La controverse concernant les critères d'engagement des partis politiques pour les prochaines échéances électorales en Haïti prend une nouvelle tournure. Initialement, le Conseil électoral provisoire (CEP) exigeait un contingent de 30 000 adhérents pour l'enregistrement des candidats. Toutefois, l'Exécutif envisage à présent de rehausser ce quota à 100 000 membres
Cette mesure survient alors que plusieurs personnalités politiques critiquent déjà les récentes dispositions électorales, jugées trop strictes pour les petits partis. D'après les discussions publiques et plusieurs organes de presse, cette hausse aurait pour but de restreindre drastiquement le nombre de formations politiques en lice pour les élections de 2026.
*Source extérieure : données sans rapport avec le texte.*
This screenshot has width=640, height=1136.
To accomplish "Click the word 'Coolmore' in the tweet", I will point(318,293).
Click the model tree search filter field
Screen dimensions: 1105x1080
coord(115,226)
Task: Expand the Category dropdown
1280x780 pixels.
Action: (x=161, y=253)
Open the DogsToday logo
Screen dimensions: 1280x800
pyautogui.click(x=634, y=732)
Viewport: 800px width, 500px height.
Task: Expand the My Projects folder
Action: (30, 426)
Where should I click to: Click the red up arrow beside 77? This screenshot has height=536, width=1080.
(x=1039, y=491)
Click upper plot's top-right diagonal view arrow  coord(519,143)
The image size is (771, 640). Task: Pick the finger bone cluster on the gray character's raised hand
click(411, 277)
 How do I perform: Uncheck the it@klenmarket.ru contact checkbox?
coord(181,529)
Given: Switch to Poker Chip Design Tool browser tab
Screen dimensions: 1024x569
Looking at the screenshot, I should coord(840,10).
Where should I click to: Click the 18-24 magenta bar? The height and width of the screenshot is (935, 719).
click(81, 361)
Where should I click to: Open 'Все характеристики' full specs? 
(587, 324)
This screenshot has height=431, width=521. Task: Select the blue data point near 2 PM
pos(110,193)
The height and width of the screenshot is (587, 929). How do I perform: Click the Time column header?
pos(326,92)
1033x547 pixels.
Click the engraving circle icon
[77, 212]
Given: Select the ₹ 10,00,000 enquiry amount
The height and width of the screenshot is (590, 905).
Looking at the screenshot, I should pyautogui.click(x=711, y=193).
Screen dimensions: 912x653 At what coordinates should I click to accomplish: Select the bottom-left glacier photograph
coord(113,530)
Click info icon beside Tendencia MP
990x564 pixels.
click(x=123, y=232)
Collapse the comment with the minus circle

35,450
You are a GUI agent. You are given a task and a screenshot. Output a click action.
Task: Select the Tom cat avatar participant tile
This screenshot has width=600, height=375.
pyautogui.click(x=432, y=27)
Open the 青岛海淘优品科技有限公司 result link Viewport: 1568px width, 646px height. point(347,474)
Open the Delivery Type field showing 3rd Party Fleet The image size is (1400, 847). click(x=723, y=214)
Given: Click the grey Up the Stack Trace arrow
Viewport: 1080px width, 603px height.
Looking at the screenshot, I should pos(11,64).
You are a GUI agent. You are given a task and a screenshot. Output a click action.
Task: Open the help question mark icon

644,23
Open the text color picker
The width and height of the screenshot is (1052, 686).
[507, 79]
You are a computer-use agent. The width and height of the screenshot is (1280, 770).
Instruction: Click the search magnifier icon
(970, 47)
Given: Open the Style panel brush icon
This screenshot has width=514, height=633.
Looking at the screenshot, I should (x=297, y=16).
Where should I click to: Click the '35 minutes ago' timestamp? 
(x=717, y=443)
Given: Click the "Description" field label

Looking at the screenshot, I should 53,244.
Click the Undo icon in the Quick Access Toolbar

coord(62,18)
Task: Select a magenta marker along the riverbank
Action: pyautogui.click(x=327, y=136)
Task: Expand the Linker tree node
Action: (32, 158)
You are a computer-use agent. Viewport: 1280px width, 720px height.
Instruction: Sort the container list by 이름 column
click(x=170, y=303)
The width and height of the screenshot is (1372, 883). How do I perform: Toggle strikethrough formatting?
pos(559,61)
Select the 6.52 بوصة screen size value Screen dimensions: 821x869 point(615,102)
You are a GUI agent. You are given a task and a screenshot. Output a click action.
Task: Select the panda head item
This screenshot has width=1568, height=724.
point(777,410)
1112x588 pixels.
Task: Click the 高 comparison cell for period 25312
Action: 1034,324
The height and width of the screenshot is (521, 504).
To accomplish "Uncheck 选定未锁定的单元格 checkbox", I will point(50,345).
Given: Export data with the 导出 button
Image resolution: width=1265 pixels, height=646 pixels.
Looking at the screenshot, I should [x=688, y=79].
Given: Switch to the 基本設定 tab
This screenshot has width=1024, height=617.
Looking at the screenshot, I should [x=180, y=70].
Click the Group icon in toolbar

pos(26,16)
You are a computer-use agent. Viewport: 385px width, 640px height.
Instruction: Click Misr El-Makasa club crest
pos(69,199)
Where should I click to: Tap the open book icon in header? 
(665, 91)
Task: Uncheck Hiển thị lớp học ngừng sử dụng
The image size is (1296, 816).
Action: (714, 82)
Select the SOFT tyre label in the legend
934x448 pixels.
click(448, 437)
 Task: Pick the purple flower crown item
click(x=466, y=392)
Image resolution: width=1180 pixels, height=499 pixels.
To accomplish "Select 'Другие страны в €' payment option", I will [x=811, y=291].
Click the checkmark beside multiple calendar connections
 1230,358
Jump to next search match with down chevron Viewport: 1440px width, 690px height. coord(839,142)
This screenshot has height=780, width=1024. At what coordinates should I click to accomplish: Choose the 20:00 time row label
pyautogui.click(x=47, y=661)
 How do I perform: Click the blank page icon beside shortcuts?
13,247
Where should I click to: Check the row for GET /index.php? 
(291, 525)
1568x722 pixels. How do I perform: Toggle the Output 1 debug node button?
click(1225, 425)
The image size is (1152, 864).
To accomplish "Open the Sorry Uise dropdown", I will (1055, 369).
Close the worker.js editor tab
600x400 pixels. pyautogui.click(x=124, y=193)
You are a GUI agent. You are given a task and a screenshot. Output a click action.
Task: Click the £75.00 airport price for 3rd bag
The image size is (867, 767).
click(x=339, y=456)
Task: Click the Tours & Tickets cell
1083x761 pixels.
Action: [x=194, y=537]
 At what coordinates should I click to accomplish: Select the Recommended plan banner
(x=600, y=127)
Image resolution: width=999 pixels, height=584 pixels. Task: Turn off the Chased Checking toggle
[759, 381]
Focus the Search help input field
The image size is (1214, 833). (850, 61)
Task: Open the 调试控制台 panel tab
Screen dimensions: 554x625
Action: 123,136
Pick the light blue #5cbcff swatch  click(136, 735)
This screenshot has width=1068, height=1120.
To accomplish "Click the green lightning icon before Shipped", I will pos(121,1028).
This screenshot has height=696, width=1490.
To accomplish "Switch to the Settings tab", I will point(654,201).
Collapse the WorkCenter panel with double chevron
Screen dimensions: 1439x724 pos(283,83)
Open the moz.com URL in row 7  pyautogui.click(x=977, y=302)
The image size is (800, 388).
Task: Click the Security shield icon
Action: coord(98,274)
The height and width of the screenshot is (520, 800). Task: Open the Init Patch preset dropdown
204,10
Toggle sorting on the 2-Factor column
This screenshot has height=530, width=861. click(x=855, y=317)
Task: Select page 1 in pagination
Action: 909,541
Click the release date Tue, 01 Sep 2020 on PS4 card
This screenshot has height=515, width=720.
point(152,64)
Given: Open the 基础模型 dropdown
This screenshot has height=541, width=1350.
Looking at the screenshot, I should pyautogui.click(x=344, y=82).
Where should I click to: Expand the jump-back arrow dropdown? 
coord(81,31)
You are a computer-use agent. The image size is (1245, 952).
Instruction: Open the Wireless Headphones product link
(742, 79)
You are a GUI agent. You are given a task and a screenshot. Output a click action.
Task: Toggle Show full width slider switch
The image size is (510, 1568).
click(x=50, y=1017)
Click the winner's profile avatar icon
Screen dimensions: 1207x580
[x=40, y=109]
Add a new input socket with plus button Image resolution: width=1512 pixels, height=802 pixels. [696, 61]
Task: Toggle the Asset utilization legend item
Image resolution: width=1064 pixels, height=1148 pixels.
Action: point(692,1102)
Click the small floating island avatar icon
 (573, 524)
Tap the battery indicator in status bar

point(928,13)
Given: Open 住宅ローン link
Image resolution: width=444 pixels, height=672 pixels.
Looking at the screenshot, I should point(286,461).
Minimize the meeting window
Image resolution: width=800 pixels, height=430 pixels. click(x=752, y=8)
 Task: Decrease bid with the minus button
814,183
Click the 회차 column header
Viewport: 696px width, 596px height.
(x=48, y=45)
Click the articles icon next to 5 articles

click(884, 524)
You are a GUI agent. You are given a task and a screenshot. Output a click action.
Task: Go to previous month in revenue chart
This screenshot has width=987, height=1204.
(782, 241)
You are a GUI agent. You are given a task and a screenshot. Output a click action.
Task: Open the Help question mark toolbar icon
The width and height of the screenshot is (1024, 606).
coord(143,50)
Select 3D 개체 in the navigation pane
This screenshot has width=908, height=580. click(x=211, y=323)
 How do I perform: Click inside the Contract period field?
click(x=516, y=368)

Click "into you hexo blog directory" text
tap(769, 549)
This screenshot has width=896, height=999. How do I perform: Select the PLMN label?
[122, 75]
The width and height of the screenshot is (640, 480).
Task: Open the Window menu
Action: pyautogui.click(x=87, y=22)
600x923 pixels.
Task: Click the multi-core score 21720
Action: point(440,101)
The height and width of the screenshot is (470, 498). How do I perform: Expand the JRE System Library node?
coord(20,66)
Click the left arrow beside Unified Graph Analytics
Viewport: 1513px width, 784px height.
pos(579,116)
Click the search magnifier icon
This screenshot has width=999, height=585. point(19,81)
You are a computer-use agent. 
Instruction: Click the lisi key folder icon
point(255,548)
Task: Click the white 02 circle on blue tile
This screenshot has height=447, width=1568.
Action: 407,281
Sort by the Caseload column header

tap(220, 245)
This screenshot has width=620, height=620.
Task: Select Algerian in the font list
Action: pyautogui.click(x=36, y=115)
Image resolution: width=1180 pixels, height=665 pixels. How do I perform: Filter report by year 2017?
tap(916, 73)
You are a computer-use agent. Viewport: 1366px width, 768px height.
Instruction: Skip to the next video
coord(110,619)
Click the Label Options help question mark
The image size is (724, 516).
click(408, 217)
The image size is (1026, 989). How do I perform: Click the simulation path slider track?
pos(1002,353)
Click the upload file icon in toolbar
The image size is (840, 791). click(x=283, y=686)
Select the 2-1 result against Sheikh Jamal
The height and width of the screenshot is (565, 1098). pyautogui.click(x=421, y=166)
Cette disposition figure dans le décret électoral révisé par l'administration d'Alix Didier Fils-Aimé, qui circule depuis le week-end écoulé. N'ayant pas encore été entériné en Conseil des ministres, le texte provoque déjà la polémique et sème le doute quant à la réelle volonté du chef du gouvernement de convoquer le corps électoral, un scrutin ardemment souhaité depuis une décennie.
Auparavant, le CEP avait rendu obligatoire pour toute formation politique de compter 30 000 adhérents afin de pouvoir participer aux prochaines joutes électorales. Cette disposition avait suscité de vives contestations dans la sphère politique, certains craignant l'éviction de plusieurs partis, qu'ils soient historiques ou nouvellement créés.
Les partisans d'un seuil plus élevé souhaitent réorganiser l'échiquier politique haïtien pour réduire le nombre pléthorique de partis sans véritable assise populaire. Selon eux, exiger au moins 100 000 adhérents permettrait de garantir des formations politiques mieux structurées et réellement représentatives.
Les prochaines élections demeurent entachées de vives polémiques concernant le décret électoral, l'homologation des partis et le climat sécuritaire indispensable à la tenue du vote. Par ailleurs, le CEP a d’ores et déjà inscrit des centaines de formations politiques pour préparer ce scrutin."